I’ve been busy recently doing up figures for a paper on dolphin biosonar. One of the figures we ended up turning in earlier this week wasn’t exactly as I wanted it, but deadlines don’t wait. I put a lot of hours into trying to find alternative plotting for it, but just hadn’t found the right approach for an alternative.
Now that we’re done with that paper’s submission, I think I’ve found the approach to use in the future.
Here’s the problem: show the power spectral density (PSD) curves for all the clicks in a biosonar click train. What I was using years ago was my own code plotting a waterfall of PSDs on a bitmap. But I tied things too closely to the specifics of how I generated the PSDs, so for the 256-point FFT window I end up with each PSD’s width as exactly 256 pixels. That’s less than an inch for standard 300 dpi print resolution.
There are examples for “fence” plots in gnuplot and Python’s matplotlib, but I wasn’t able to get stuff that looked much better than up-res’d versions of my originals. Did I mention that I want to assign particular colors to each PSD in the click train?
Yesterday, I was thinking a bit more about the problem, and decided to look into Python’s matplotlib again, this time going from the demo code on using a PolyCollection, that is, a collection of arbitrary polygons. That is looking quite promising. Here is an example of what I’ve got so far going along this approach:
The shapes are nicely done, I like being able to set a transparency value, I can output to a scale and file type I specify, and I can assign a specific color to each PSD in the series. (The colors are randomly set in this demo.) About the only quibble I have with the whole thing is that I’d like to run the “Y” axis in the other direction, so that the earliest clicks are plotted at the back of the plot, and the most recent are in the foreground. It’s easy enough to flip around the list, but I haven’t yet figured out getting the numbering to run the wrong way.
About the particulars of this click train… the X axis is in kiloHertz units (kHz). There are 24 clicks in the click train. It is apparent that the click train shows variation in the spectral content and amplitude of clicks, with a ramp-up to high-amplitude and high peak frequency, and followed by diminishing amplitude toward the end of the click train. For the highest-amplitude clicks, one may notice that there is some energy at the very highest frequency bins. There was anti-aliasing applied in the recording setup, but it evidently was not entirely adequate to the task.
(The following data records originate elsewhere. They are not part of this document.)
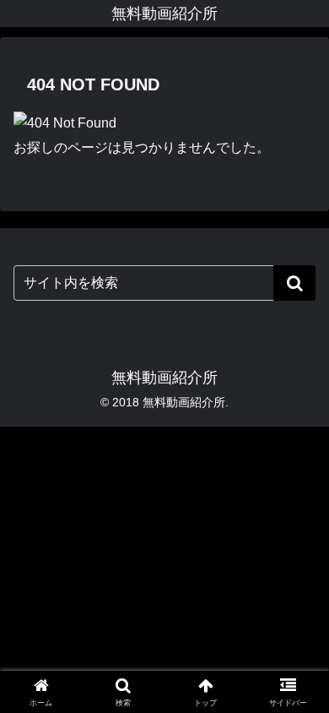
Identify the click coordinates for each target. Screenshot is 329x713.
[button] (294, 283)
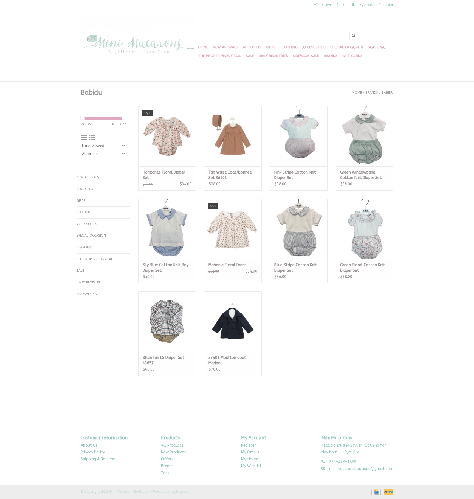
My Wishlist (251, 466)
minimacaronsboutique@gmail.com (361, 468)
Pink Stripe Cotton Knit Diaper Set (295, 175)
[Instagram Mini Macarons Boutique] (242, 413)
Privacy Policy (93, 452)
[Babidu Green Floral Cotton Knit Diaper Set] (364, 229)
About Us (252, 47)
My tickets (250, 459)
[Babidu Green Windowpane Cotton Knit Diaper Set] (364, 136)
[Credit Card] (375, 492)
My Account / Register (375, 5)
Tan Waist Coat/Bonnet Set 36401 (230, 175)
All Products (172, 445)
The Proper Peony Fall (219, 56)
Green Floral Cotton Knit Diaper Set (362, 268)
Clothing (289, 47)
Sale (250, 56)
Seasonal (377, 47)
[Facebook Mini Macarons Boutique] (232, 413)
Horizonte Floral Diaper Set (164, 175)
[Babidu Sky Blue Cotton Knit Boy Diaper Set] (167, 229)
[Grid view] (84, 138)
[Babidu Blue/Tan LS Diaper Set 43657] (167, 321)
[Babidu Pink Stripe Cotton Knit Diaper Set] (299, 136)
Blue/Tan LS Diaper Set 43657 (163, 360)
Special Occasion (346, 47)
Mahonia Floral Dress (227, 265)
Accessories (314, 47)
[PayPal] (387, 492)
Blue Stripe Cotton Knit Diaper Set (295, 268)
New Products (173, 452)
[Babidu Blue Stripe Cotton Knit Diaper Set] (299, 229)
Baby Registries (273, 56)
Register (248, 445)
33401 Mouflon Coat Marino (227, 360)
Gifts (271, 47)
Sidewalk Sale (306, 56)
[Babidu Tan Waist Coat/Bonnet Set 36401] (233, 136)
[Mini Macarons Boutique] (138, 45)
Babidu (387, 93)
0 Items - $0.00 (333, 5)
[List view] (92, 138)
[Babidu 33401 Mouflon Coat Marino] (233, 321)
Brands (331, 56)
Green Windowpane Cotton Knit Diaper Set (361, 175)
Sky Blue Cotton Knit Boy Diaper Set (165, 268)
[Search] (353, 36)
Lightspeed (180, 492)
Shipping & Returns (98, 459)
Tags (165, 473)
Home (203, 47)
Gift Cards (352, 56)
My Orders (250, 452)
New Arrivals (225, 47)
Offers (167, 459)
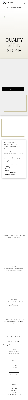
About (14, 385)
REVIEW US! (14, 374)
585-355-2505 (18, 7)
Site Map (14, 392)
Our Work (14, 389)
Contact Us (14, 390)
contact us (15, 321)
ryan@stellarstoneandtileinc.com (16, 345)
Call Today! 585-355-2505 (14, 394)
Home (14, 383)
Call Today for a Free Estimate (13, 89)
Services (14, 387)
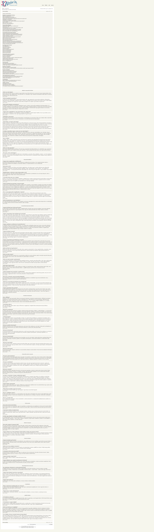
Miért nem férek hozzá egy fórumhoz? (9, 37)
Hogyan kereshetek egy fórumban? (8, 70)
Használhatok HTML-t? (6, 46)
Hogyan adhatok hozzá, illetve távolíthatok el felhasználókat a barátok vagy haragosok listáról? (18, 68)
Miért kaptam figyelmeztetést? (7, 40)
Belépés (3, 8)
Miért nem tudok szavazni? (7, 38)
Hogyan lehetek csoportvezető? (8, 58)
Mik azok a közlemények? (7, 50)
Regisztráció (7, 8)
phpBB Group (18, 498)
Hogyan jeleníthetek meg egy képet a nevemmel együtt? (12, 29)
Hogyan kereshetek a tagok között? (8, 73)
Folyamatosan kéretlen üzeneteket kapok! (9, 64)
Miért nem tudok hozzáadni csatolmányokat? (10, 39)
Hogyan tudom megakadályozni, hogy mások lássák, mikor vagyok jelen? (15, 18)
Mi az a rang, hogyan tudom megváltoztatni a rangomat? (12, 30)
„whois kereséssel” (24, 516)
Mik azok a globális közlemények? (8, 49)
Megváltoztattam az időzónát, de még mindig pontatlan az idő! (13, 27)
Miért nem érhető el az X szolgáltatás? (9, 85)
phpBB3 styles (26, 526)
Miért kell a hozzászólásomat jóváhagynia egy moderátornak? (13, 42)
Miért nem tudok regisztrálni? (7, 22)
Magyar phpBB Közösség (14, 503)
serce (31, 526)
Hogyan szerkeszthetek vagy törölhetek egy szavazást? (12, 36)
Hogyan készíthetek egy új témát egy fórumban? (10, 33)
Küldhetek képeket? (6, 48)
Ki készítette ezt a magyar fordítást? (8, 84)
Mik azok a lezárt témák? (7, 51)
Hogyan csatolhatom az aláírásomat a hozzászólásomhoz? (12, 35)
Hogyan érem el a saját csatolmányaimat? (9, 81)
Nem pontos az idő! (6, 26)
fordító (20, 503)
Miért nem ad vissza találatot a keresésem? (10, 71)
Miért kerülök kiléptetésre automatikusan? (9, 17)
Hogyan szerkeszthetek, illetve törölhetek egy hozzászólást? (12, 34)
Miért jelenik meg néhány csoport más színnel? (10, 59)
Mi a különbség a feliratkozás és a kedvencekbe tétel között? (12, 76)
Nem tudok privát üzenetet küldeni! (8, 63)
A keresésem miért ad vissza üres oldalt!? (9, 72)
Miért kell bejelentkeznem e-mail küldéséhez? (10, 31)
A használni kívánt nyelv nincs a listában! (9, 28)
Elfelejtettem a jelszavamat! (7, 19)
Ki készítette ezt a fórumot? (7, 83)
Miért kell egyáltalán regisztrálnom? (8, 16)
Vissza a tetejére (5, 96)
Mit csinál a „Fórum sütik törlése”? (8, 23)
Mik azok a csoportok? (6, 56)
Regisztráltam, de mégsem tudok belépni (9, 20)
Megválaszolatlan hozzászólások (7, 9)
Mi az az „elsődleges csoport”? (8, 60)
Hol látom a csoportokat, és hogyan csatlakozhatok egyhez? (12, 57)
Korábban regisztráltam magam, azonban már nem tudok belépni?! (14, 21)
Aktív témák (14, 9)
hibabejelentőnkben (39, 504)
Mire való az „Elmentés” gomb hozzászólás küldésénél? (12, 41)
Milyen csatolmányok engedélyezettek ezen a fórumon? (12, 80)
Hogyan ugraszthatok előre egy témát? (9, 43)
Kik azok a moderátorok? (7, 55)
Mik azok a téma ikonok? (7, 52)
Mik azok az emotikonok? (7, 47)
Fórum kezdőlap (5, 11)
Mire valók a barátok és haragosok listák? (9, 67)
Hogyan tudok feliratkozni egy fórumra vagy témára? (11, 77)
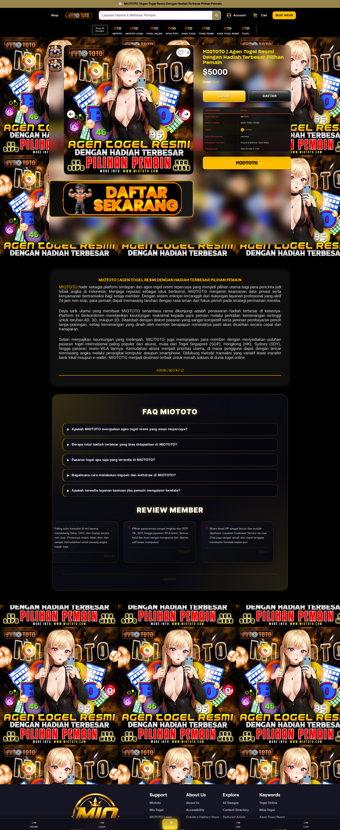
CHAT (306, 827)
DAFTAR (270, 96)
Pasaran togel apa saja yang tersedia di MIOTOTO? (113, 460)
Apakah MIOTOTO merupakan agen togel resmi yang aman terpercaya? (129, 429)
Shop (54, 15)
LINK (238, 827)
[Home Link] (78, 15)
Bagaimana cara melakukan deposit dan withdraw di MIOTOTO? (124, 475)
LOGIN (224, 96)
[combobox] (155, 15)
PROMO (34, 827)
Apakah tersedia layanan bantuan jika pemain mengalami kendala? (126, 490)
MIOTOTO (247, 163)
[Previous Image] (71, 114)
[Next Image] (186, 114)
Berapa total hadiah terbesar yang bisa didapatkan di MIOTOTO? (124, 444)
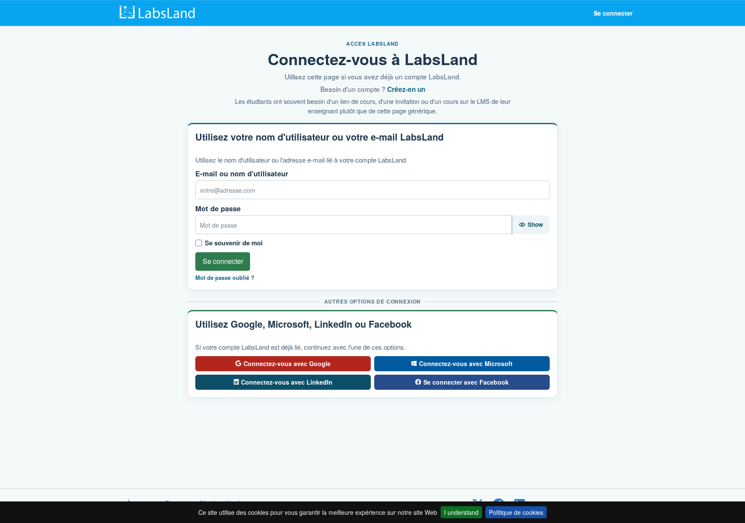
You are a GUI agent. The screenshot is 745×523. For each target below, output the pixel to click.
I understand (461, 512)
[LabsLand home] (159, 13)
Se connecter (613, 13)
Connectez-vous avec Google (287, 363)
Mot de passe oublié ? (224, 278)
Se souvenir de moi (234, 242)
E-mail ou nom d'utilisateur (241, 174)
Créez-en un (406, 89)
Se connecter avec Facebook (466, 382)
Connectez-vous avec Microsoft (466, 363)
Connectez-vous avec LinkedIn (286, 382)
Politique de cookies (516, 512)
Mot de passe (218, 208)
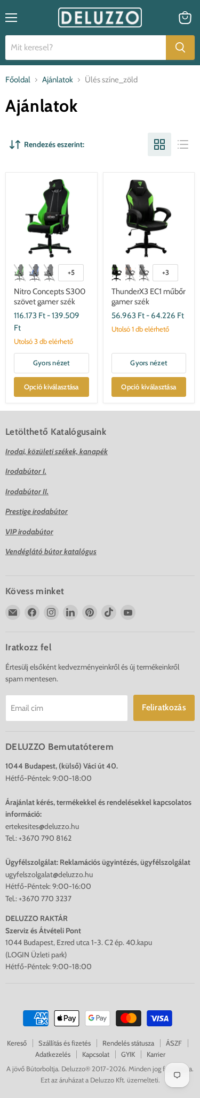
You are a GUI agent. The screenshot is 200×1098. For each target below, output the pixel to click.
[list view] (183, 144)
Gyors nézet (51, 362)
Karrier (156, 1054)
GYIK (128, 1054)
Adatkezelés (52, 1054)
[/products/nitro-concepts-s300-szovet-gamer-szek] (51, 218)
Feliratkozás (164, 707)
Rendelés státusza (128, 1043)
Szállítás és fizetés (64, 1043)
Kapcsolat (95, 1054)
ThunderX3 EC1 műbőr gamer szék (148, 297)
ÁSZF (174, 1043)
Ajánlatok (57, 80)
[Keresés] (180, 47)
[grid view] (159, 144)
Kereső (17, 1043)
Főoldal (17, 80)
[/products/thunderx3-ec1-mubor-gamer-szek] (148, 218)
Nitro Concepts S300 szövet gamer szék (49, 297)
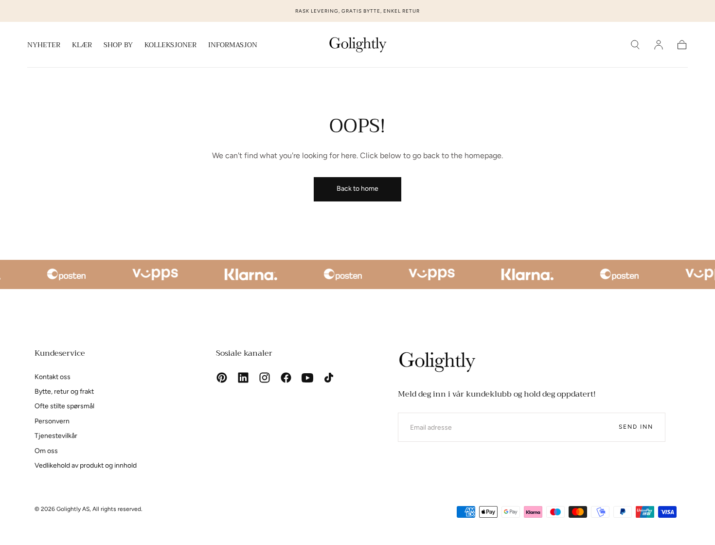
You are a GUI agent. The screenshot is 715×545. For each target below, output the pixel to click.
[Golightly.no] (437, 362)
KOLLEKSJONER (170, 46)
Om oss (46, 451)
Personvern (52, 421)
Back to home (357, 188)
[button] (635, 45)
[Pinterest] (221, 377)
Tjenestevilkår (56, 436)
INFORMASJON (232, 46)
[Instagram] (264, 377)
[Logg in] (658, 45)
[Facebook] (286, 377)
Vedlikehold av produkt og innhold (86, 465)
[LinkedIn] (243, 377)
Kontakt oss (53, 377)
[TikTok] (329, 377)
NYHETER (43, 46)
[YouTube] (307, 377)
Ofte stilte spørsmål (64, 406)
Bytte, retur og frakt (64, 391)
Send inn (636, 426)
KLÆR (82, 46)
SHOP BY (118, 46)
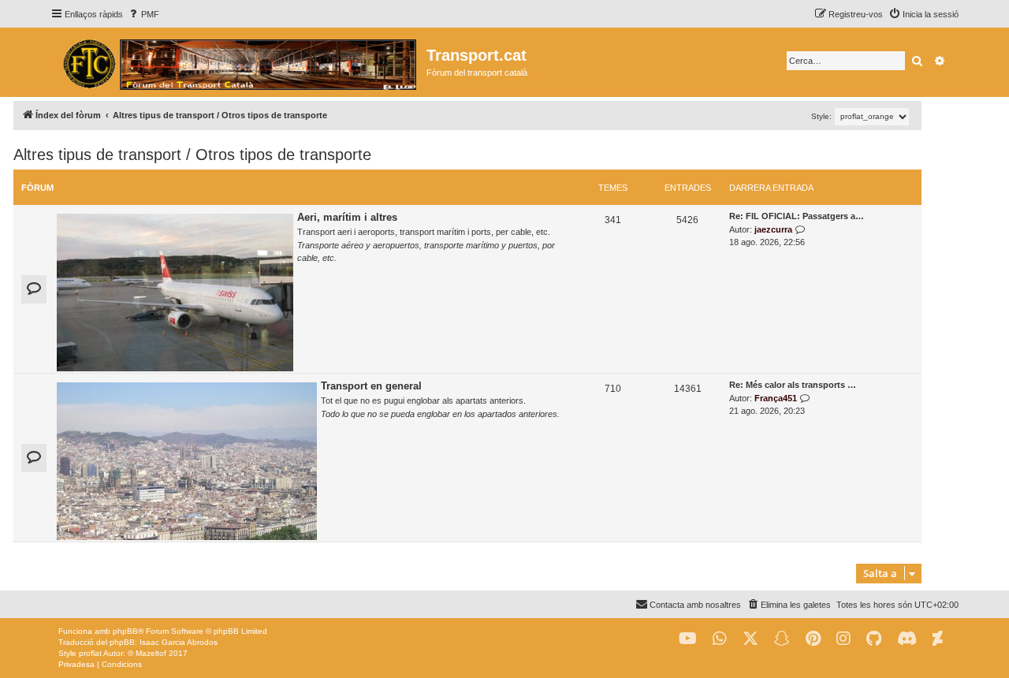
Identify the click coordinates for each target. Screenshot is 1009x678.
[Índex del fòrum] (238, 62)
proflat (90, 653)
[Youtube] (688, 639)
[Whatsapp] (720, 639)
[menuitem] (143, 14)
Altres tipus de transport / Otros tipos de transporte (192, 154)
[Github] (873, 639)
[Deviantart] (938, 639)
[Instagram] (843, 639)
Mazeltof (151, 653)
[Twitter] (750, 639)
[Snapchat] (782, 639)
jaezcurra (773, 229)
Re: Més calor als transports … (792, 384)
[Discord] (907, 639)
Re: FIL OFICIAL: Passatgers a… (796, 216)
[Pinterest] (813, 639)
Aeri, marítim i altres (347, 217)
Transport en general (371, 386)
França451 (775, 398)
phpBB (125, 631)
The B&K amplifier used has built-in attenuation of -3dB at 200 kHz, IIRC. The B&K hydrophone, an 8103, has roll-off at frequencies that high. So, if anything, the magnitude of energy in the highest frequency bins shown here is underestimated. That the high-frequency energy is correlated with the high peak frequency, high amplitude clicks is an indication that this isn’t a general issue with background noise; this is part and parcel of the dolphin biosonar click output. There’s some research that Diane did with the UT ARL group on such high frequency components in dolphin biosonar that I’d like to revisit sometime soon.
Update: A handy page over at StackOverflow put me on course to flip my Y-axis numbers. I’ve also fixed up assigning colors that way that I want them, so now the result is looking much better to me.
The colors correspond to a classification based on spectral features (all things related to the FFT taken) first proposed by Houser, Helweg, and Moore in the late 1990s. I don’t process my transform in exactly the same way that they processed theirs, so the resulting classification is not necessarily identical to what they would have found if they processed the same click train. An extended discussion on that should be put off to another post.
Update 2: That was all too optimistic. There is a bug in “matplotlib”. Actually, if you look closely at the figure just above, the red polygon toward the back is plotted over a blue polygon, and it should not be. Depending on the view angle chosen, “matplotlib” gets the render order of polygons wrong. I was able to reproduce this error directly in the example code provided on the “matplotlib” website. Here’s the problem demonstrated:
I’m posting it here especially so that the “matplotlib” people can have a look. For my data and just 24 polygons, I can find angles where about a third of the polygons are rendered out of order. For other angles, everything renders properly. If you happen to like one of the correct-rendering angles, you can use the output. If the angle you want happens to be in the other range of incorrect-rendering, context does not seem to matter; no matter which direction you come to that view, it still renders incorrectly.